### Activity
The response should hold each line from the entries below where "agent" is found.

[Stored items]
□ □ □ □ □

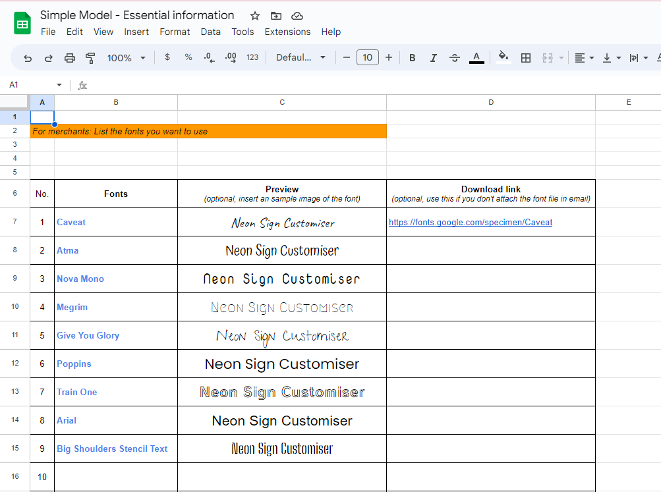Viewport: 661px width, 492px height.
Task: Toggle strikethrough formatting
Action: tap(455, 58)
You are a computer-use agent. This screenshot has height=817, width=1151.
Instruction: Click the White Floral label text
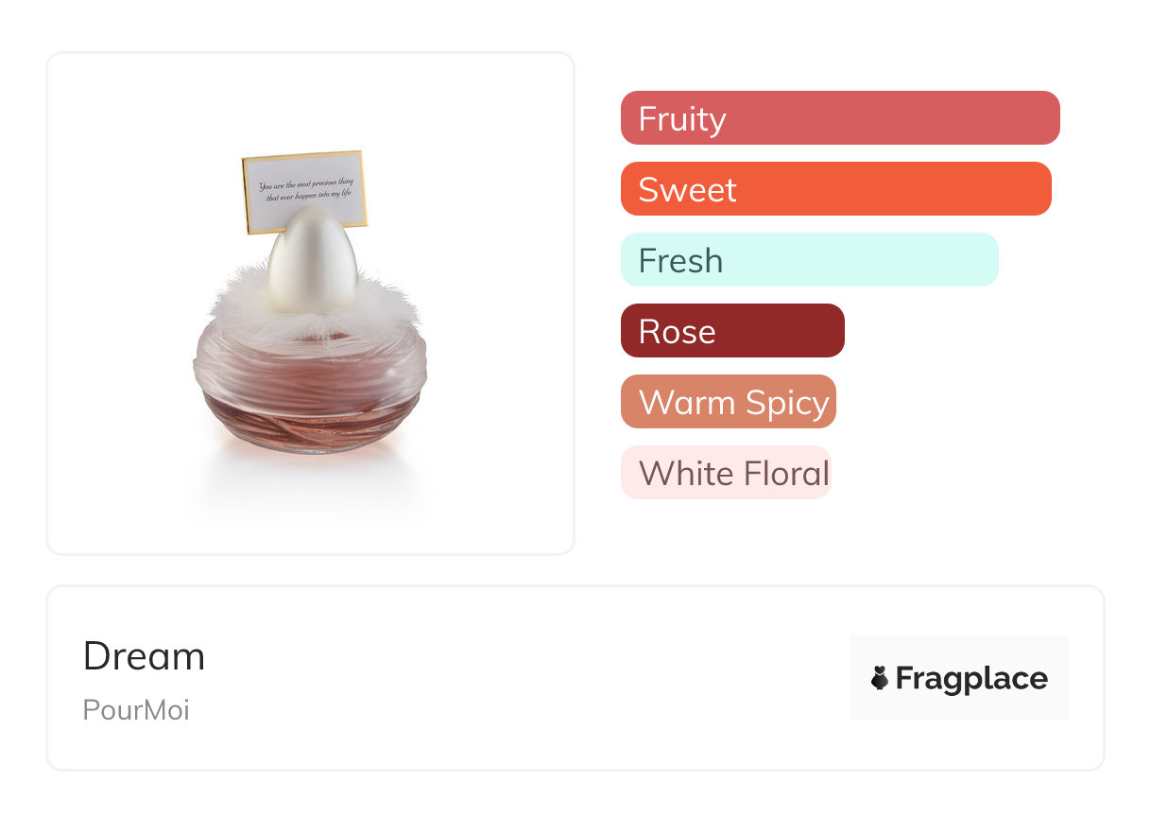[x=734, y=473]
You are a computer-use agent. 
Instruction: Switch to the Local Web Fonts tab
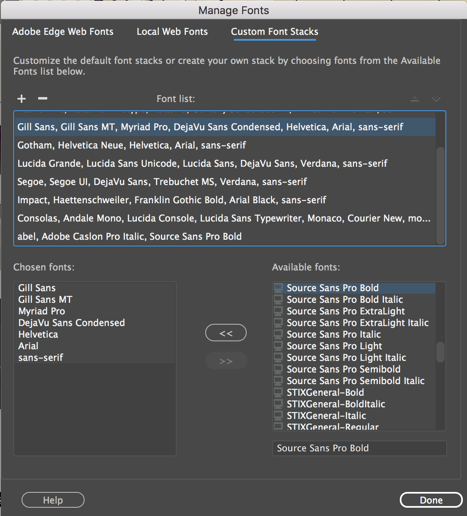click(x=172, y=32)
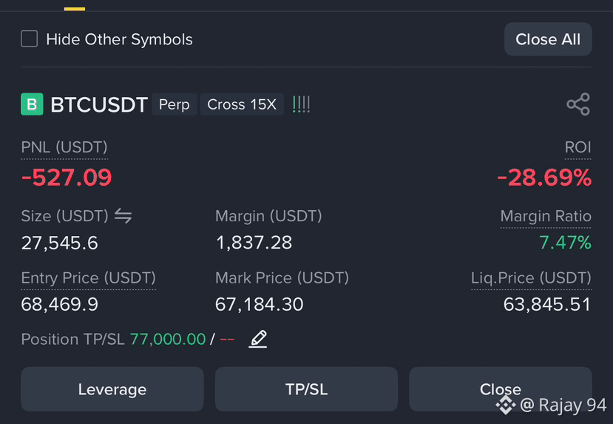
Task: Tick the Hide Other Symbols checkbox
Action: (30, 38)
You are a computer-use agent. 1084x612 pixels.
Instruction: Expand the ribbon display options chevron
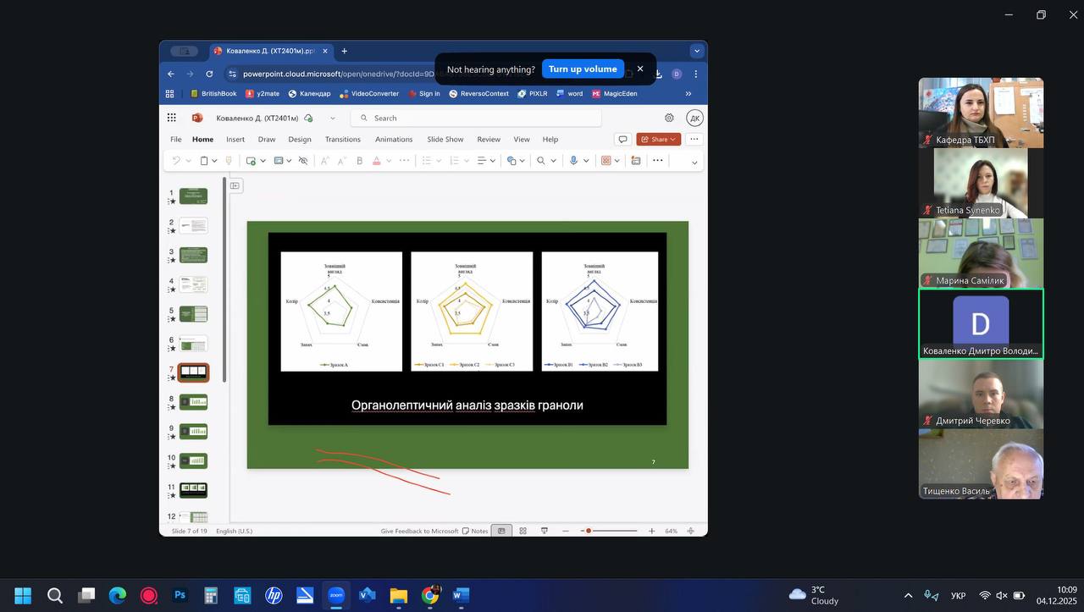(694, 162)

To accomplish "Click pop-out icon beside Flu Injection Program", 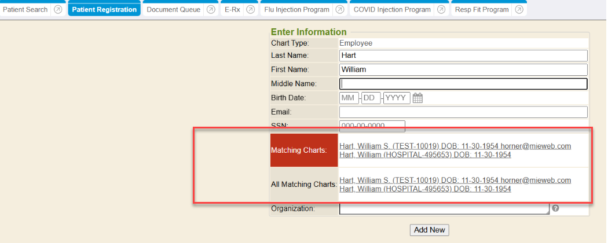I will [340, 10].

□ □ □ □ □

### Output of the task
You are a computer-use agent. This screenshot has height=817, width=1151.
You are a computer-use agent. 
You are a computer-use agent. 1084x612 pixels.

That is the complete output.